#### DIRECTIONS FOR THIS TASK
Continue the passage on compiler instrumentation and profiler hooks from its last sentence.

EXTRACT TO READ below:

Sanitizers are typically very intimately coupled with the compiler (or rather, the backend). While it should be technically possible to use an alternative implementation with existing framework, I am not aware of such endeavors in practice and production use. Essentially, one can assume that there is one blessed implementation of sanitizers provided by the toolchain.

Branch profiling and code coverage are less tightly coupled with the toolchain. However, in practice these instrumentations serve a rather limited use case, and as such users typically do not have a need for alternative implementations, preferring to use the one bundled with the toolchain which produces output in standard formats for coverage maps. Multiple options might be available though; for example, LLVM supports both its own and GCOV-based one.

Embedded profiling, on the other hand, is mostly an application matter. The compiler is expected to provide hooks into the control flow: usually around function execution, sometimes near loops as well, with additional manual trace points inserted by application developers themselves. How exactly these hooks are used or whether they are used at all is up to the application to decide.

However, there are multiple choices for embedded profiler hook location and form:

  • mcount
  • fentry
  • __cyg_profile_func_enter
  • __xray_FunctionEntryStub

XRay instrumentation has a distinct ABI, and as such it needs a distinct name for identification.

End of EXTRACT TO READ.
DATA SEGMENT below:

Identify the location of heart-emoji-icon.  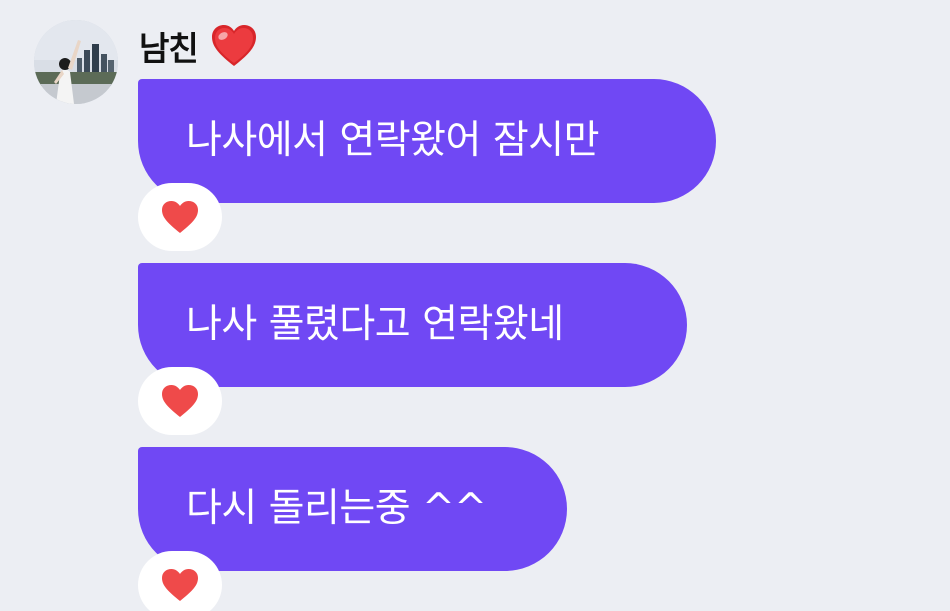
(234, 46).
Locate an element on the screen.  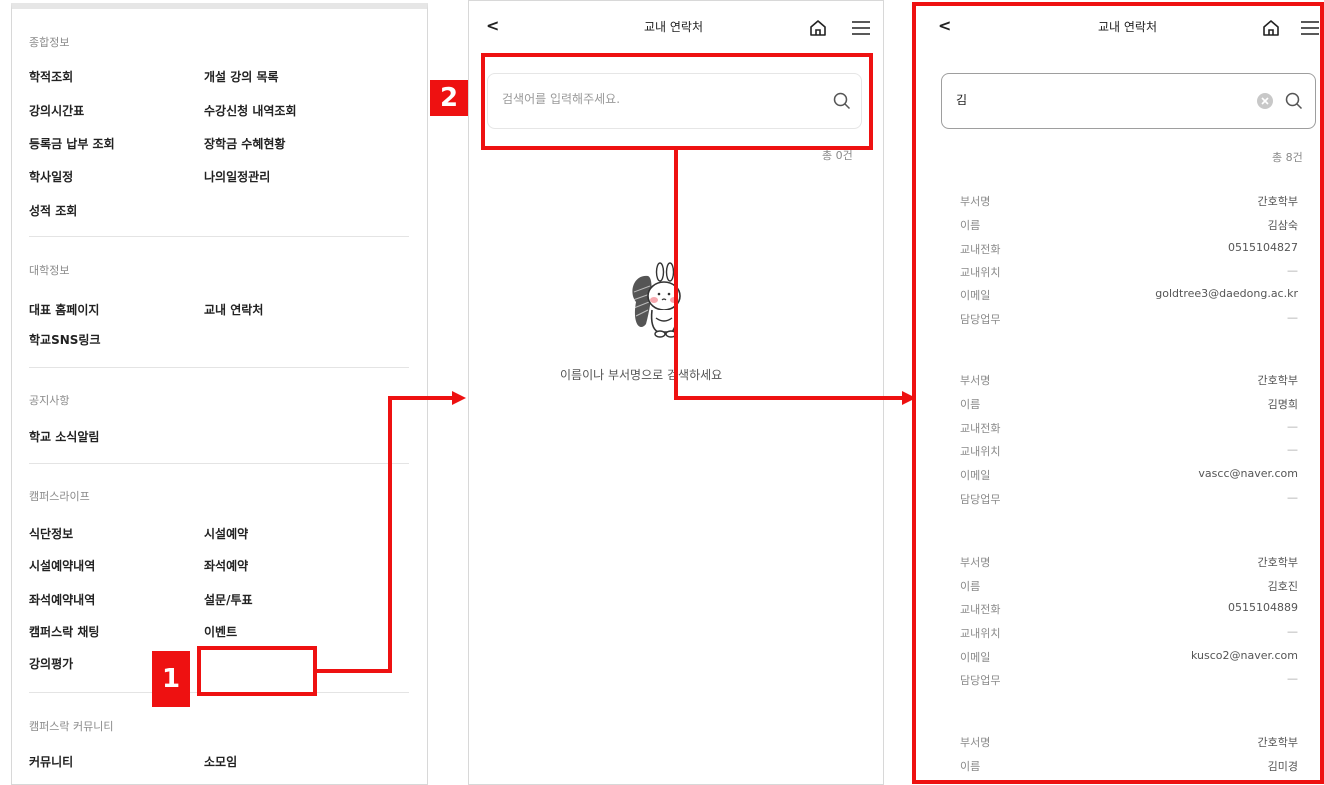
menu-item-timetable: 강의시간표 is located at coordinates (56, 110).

End of DATA SEGMENT.

#### ANSWER BOX
Why no default runtime library?

Clang automatically links its XRay Runtime Library when -finstrument-xray option is used.

I believe Rust should not behave like that for a number of reasons:

  • Avoid making a decision which library is going to be the default one.

    Clang has a natural choice, but Rust is not inherently tied to LLVM for the same choice to be valid for the same reasons.

  • Avoid shipping an extra component from LLVM's compiler-rt library.

    No issues with logistics, licensing, dealing with upstream bugs, etc.

  • Avoid compatibility issues in the future.

    No problems arise if Rust wants to change the default library, since there isn't any.

  • Promote explicit choice and opt-in.

    Profiling instrumentation might have significant impact on application performance. Making the choice explicit promotes responsible use. Even if the compiler option is enabled by accident, the impact should stay minimal unless application explicitly links with a suitable library.

    Not having a default choice made by the toolchain avoids making an impression that the bundled library is somehow "better" than the alternatives. It also makes it obvious that you indeed have a choice of the alternative in the first place.

Why #[instrument::xray] attributes are necessary?

First of all, manual overrides are essential. It's better to have them than not have them when you need them. Sometimes there is critical piece of code that should not be affected, sometimes you're debugging something and want to profile specific functions.

Another problem is writing instrumentation libraries in Rust. In absence of an opt-out, the library code will be instrumented as well – which is an excellent way to swiftly crash with a stack overflow due to recursive invocation of the instrumentation from within itself.

Existing libraries often have to bend over backwards and employ insane hacks to avoid undesired recursion: paranoid setting and checking of global atomic guard flags, using C to write (non-instrumented) trampolines calling into Rust code, compiling Rust code separately into a static library with different compiler options, or all of the above.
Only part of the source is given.